Costa Rica Currency Surge ‘Worrisome,’ Liberman Says
Source: Blake Schmidt
Costa Rican Vice President-elect Luis Liberman said the rally in the nation’s currency, the world’s biggest gainer this year, is “worrisome” and that he’s in talks with the central bank and lenders to curtail it.
Costa Rica’s colon has surged 11 percent against the dollar since Dec. 31 as a faster-than-forecast economic rebound lured investment. The currency is benefiting from the so-called carry trade, in which investors borrow in nations with low interest rates to buy higher-yielding assets, Liberman said. Costa Rica’s benchmark rate is 5.75 percent, higher than near zero rates in the U.S., 1 percent in the euro-zone and 0.1 percent in Japan.
“It’s worrisome because Costa Ricans don’t know how to live with it,” Liberman, the former head of Bank of Nova Scotia in Costa Rica, said yesterday in a phone interview from San Jose, the nation’s capital. “The central bank should intervene so volatility isn’t so high.”
Costa Rica is considering steps to stem the rally after Nicolas Eyzaguirre, the International Monetary Fund’s Western Hemisphere department director, said last month that Latin American nations should consider “carefully designed” taxes on capital inflows to limit excessive currency gains. Brazil slapped a levy on foreign purchases of equities and fixed-income securities in October to restrain the real’s appreciation.
Taiwan
Perng Fai-nan, the governor of Taiwan’s central bank, told an annual meeting of the Asian Development Bank yesterday that emerging markets should consider imposing capital controls to address “disorderly” movements in currencies.
The colon’s rally is cutting profits for Costa Rica’s exporters, Liberman said.

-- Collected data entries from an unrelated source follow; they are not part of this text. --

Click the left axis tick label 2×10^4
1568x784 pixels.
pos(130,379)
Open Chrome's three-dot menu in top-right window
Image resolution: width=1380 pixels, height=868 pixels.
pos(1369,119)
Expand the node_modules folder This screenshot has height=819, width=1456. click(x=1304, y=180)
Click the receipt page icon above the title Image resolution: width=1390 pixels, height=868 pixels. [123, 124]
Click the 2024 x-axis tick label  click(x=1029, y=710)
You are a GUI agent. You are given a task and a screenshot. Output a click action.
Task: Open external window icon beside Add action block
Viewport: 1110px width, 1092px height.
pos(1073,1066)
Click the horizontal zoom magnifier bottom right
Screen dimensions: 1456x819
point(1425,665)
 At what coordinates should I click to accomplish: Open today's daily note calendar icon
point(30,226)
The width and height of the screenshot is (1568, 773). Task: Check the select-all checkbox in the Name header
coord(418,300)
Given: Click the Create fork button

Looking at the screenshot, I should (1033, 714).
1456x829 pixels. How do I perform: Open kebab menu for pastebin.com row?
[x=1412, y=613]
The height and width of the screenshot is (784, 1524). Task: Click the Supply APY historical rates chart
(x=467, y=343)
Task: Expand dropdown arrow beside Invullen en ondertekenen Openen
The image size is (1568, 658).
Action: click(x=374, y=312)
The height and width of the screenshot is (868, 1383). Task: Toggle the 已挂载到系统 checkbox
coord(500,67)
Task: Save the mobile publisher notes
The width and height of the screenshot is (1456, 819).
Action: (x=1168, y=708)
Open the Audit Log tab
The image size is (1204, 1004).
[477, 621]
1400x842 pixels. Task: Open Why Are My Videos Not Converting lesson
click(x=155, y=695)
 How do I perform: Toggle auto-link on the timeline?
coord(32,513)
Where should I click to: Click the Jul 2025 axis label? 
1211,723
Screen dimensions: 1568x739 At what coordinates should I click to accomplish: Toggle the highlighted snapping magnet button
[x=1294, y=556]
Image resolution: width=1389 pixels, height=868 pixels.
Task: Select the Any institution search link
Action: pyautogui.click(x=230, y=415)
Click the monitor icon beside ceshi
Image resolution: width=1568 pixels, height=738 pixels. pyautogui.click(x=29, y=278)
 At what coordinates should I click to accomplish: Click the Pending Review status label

The colon dropped 1.7 percent last year as exports from the Central American country fell 9 percent to $8.7 billion. The currency lost 0.1 percent to 508.23 per dollar yesterday. Brazil’s real has dropped 2.4 percent against the dollar this year after rallying 33 percent in 2009.
Costa Rica has two vice presidents. Liberman will serve as President-elect Laura Chinchilla’s second vice president, heading the economic team, when she takes office May 8. Alfio Piva, an environmentalist and scientist, will be the first vice president.
Liberman said he’s in talks with banks to start a currency futures market that would allow exporters to lock in exchange rates.
Economic Rebound
Costa Rica’s $29.4 billion economy will grow 3.8 percent this year, the International Monetary Fund said last month, up from a previous forecast of 2.3 percent. Gross domestic product shrank 1.1 percent in 2009, the fund said. Liberman expects the colon’s surge to end as imports increase.
The colon floats within a “crawling band” range set by the central bank, which buys or sells dollars to keep the currency stable and stem inflation. The lower end of the range was 500 and the upper end 627.85 yesterday, according to the central bank’s Web site. The upper end of the band increases 0.2 colon each day.
Central bank President Francisco de Paula Gutierrez changed the exchange rate regime from a 23-year-old system of “mini- devaluations” in 2006.